> [Problem to work on] Your answer is the lines below, exactly, from the one that contains "You are a computer-use" through the one that contains "Open the 'How", both included.

[Records drawn from a dataset]

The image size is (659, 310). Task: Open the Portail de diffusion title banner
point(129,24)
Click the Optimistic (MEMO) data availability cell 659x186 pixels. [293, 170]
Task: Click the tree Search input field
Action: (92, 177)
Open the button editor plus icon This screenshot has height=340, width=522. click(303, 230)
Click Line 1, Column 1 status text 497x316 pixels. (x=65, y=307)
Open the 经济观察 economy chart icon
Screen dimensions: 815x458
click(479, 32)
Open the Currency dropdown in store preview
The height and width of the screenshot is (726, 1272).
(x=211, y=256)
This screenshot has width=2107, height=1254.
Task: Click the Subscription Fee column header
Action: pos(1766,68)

...

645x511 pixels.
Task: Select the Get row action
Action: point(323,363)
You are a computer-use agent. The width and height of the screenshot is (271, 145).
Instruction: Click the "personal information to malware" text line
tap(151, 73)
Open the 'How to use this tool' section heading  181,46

> [Exercise solution]
You are a computer-use agent. The width and height of the screenshot is (271, 145).
Instruction: Click the "personal information to malware" text line
tap(151, 73)
Open the 'How to use this tool' section heading  181,46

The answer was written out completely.